Marita has also written Praying Wives Club and Tailor-Made Marriage. I have a new book, Silver Linings: Breaking Through the Clouds of Depression, a revised version of How to Get Along With Difficult People and a new cover on Personality Plus which has sold over 1,000,000 copies and has been translated into 25 languages! So you can see we have all been busy!

 

Reflection Four - Dreaming

Back in 1950 when I had my 1st job right out of college, I bought a recording machine which produced 78 rpm records. My brother Ron, then in high school, and already a disc jockey on our local station, interviewed any willing customer that came into the store for his Saturday morning radio program on WHAV. He and his friend Dave would play records, talk, sing, interview and play the trumpet. When Jim was home from college he and I would sing and I even played the piano for all of us to perform. This phase passed, but it was the birth of Ron's career as he ultimately became the top radio personality in Dallas and even has a Southwest Airline plane named for him.

I had not thought of these records in years until my last move when I opened a box of books we had been shipping unopened along with us for 50 years. I decided to look the books over before throwing them out and much to my amazement at the bottom of the box I found this stack of home-made 78's. Ron took them to a professional in Dallas who transferred the old music to CD's. What a touch of nostalgia to listen to our voices from 1950. When I heard myself singing "Farewell to Bay State But Not Goodbye" I realized how grateful you all must be that I went into speaking instead of singing.

In the past year my brother, Jim, has been battling prostate cancer. He still looks great and has his engaging sense of humor. The church in Bath, Ohio where he had been their minister for 16 years decided to honor his 50 years of Christian service as an Air Force chaplain and then their pastor. He called the event a Pre-funeral, set so he could enjoy the eulogies while still alive to hear them.

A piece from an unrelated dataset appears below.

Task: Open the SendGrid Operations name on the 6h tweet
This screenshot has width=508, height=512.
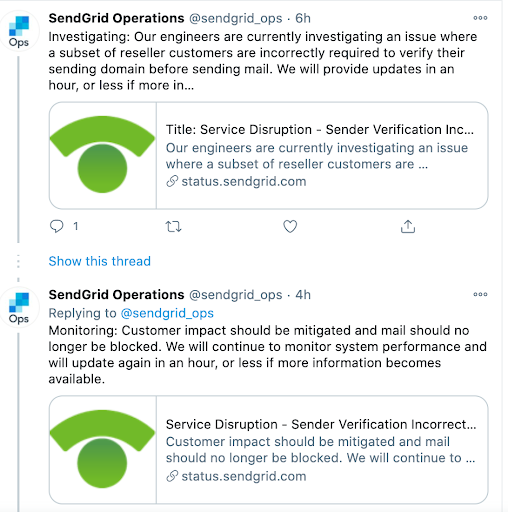Action: tap(116, 18)
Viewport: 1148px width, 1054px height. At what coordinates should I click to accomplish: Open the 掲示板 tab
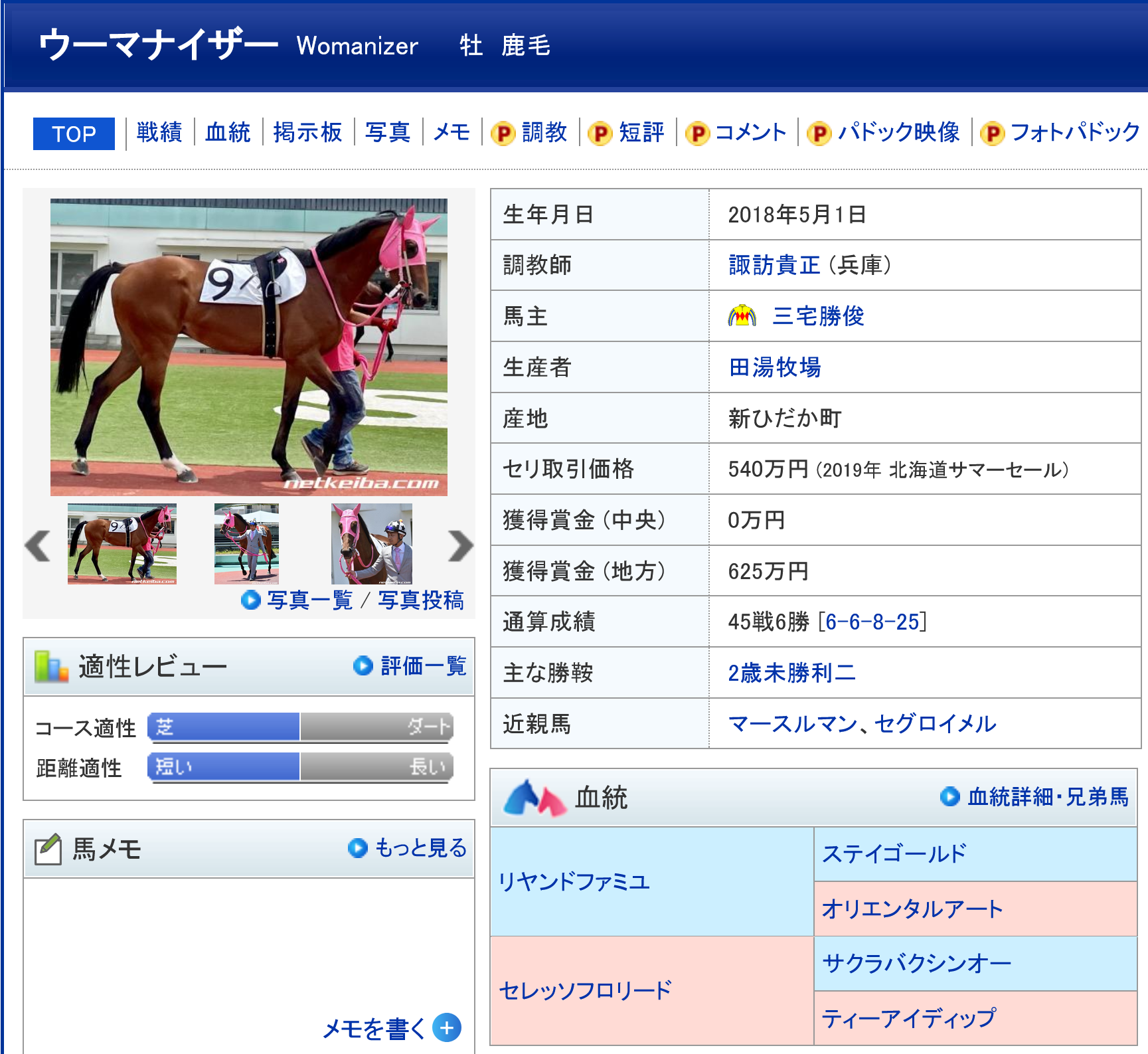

The Sunday morning service was packed with people who love Jim as pastor and friend. His daughter, Cindy, with a doctorate from Harvard, is an associate professor of Old Testament at Oberlin College. She did the Scripture readings from Isaiah 6:1-8, the same passage that was read at his ordination 50 years ago. Her sister, Laurel, pastor of The First Congregational Church in Rockford, Michigan, presented with pathos and humor the story of Jim's life. Following the two daughters, Jim's wife, Carolyn, who had been his co-pastor for an interim ministry, expressed her joy as his partner in life and in Christian service. By this time we were all emotionally wrung out but there was more! Jim rose from his seat in the front row, stepped up to the pulpit chair on the platform and sat smiling at all of us. He reached in his pocket, pulled out a lavaliere microphone and said, "I always carry one of these with me in case I'm called upon to say a few words." His humor relaxed us all and he began his self-eulogy. In sharing his life he told of the record-making machine I had bought and how he remembered his favorite song, "When I Grow too Old to Dream." He pointed to his grandchildren in the audience and said, "When I was young like you I never thought I'd get old but now…" Suddenly the 1950 recording of his voice came over the loud speaker. "When I grow too old to dream I'll have you to remember." At the end of the 1st verse and chorus, a female voice came on for the 2nd verse. I gasped audibly. It was me! Then we heard ourselves sing the chorus together as the music faded away. As I sat in a surprised state of shock Jim went on with the story of his life tied to the theme of never expecting to grow old. He held us spell-bound with his tales and surprised us again as he concluded by bursting into song with his still strong voice,

"So thank you my friends

Our pathways soon may part

And if I grow too old to dream

Your love will live in my heart."

 

So how long will I go on speaking? Until I grow too old to dream or nobody asks me!